» Given text:
⟨

Community pageants, Eastmans, Nicodemus, Kan., in GP Quarterly

Released on 03/10/2008, at 2:00 AM
Office of University Communications
University of Nebraska–Lincoln
Lincoln, Neb., March 10, 2008 -- , March 10th, 2008 —

In the winter issue of the University of Nebraska-Lincoln's Great Plains Quarterly, researchers wrote about myths of white settlement in the west as viewed through community pageants; Charles Eastman and Elaine Goodale Eastman during the end of an era of U.S. Indian policy; and the real meaning behind the naming of Nicodemus, Kan.

In her article, "The Pageant of Paha Sapa: An Origin Myth of White Settlement in the American West," archaeologist and ethnohistorian Linea Sundstrom writes about the social evolution of the pageant movement using Custer, S.D., as her focus. "History as expressed in Custer's pageant leaped from primitive perfection to historic chaos to a modern, orderly community. Modifications to the script and performance over the years imply points of tension between the local women's early post-frontier origin myth and new views of frontier history at mid-20th century," writes Sundstrom.

Friends University historian Gretchen Cassell Eick focuses on U.S. Indian policy in 1865-90 as viewed through the lives of Charles A. Eastman and Elaine Goodale Eastman. Eick writes, "These 25 years were a watershed time for two regions -- the South and the Great Plains. In the South the federal government would struggle with what to do with 4 million freed people. . . In the Great Plains, the government engaged in a parallel struggle over what to do with 300,000 Native Americans."

⟩

» Data segment:

⟨

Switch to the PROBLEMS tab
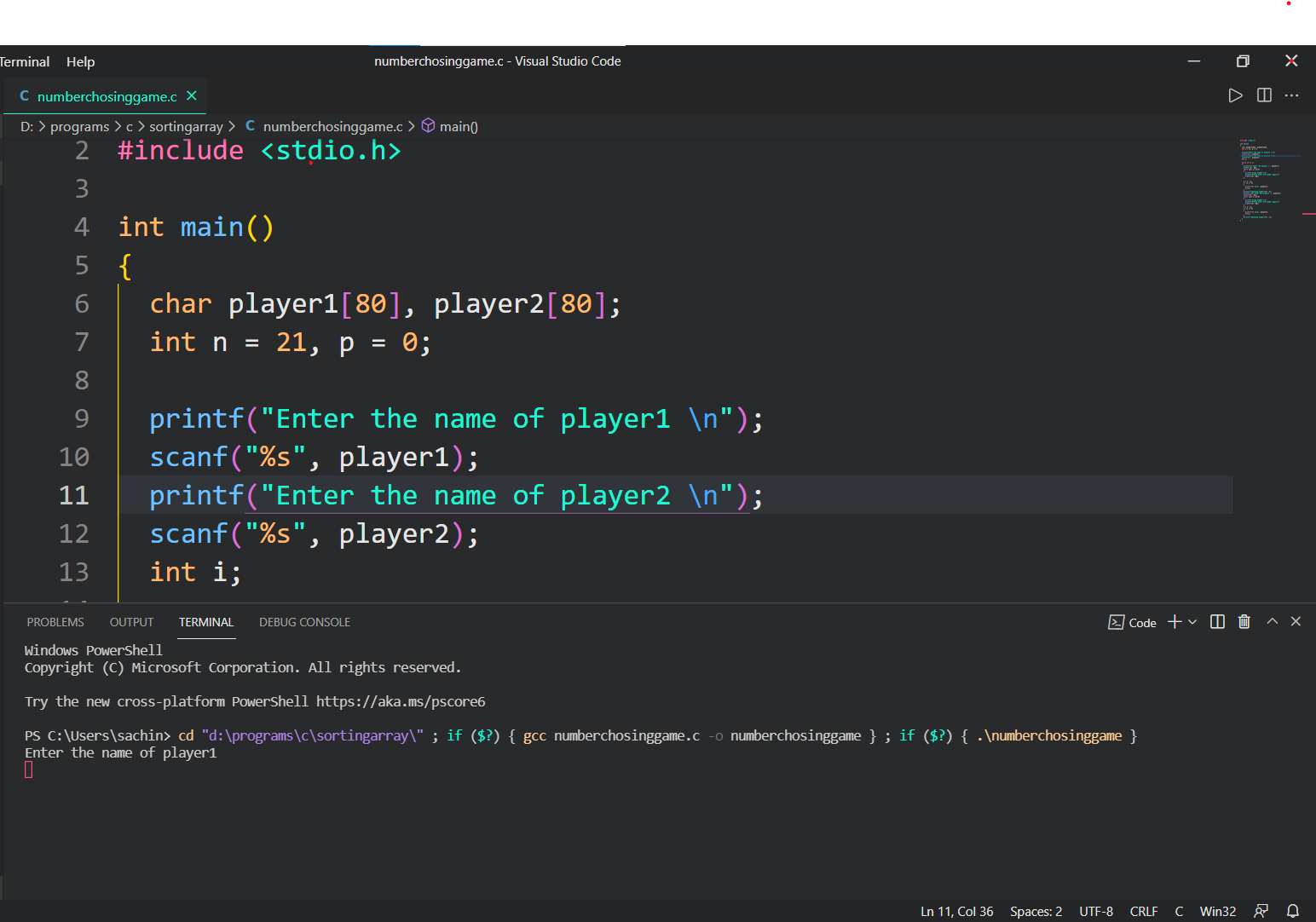The height and width of the screenshot is (922, 1316). (55, 622)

⟩

» Instructions:
**a)** Reproduce the Great Plains Quarterly news release word for word, starting at "In the winter" and ending at "of Nicodemus, Kan.".
**b)** Write the next part of the Great Plains Quarterly news release, continuing from its last sentence.

» Answers provided:
**a)**
In the winter issue of the University of Nebraska-Lincoln's Great Plains Quarterly, researchers wrote about myths of white settlement in the west as viewed through community pageants; Charles Eastman and Elaine Goodale Eastman during the end of an era of U.S. Indian policy; and the real meaning behind the naming of Nicodemus, Kan.

**b)**
In her article, "Naming a Place Nicodemus," Rosamond C. Rodman, assistant professor of religious studies at Mount St. Mary's College in Los Angeles, takes an in-depth look at Nicodemus, one of the first all-black settlements in Kansas, and the sole remaining western town founded by and for African Americans at the end of Reconstruction. Rodman writes, "Most scholars think that the name of the town derives from a legendary slave rather than the biblical character." Her essay challenges that consensus, contending the name Nicodemus refers to the biblical character, which "conveys, in veiled form, significant meanings for African Americans," said Rodman.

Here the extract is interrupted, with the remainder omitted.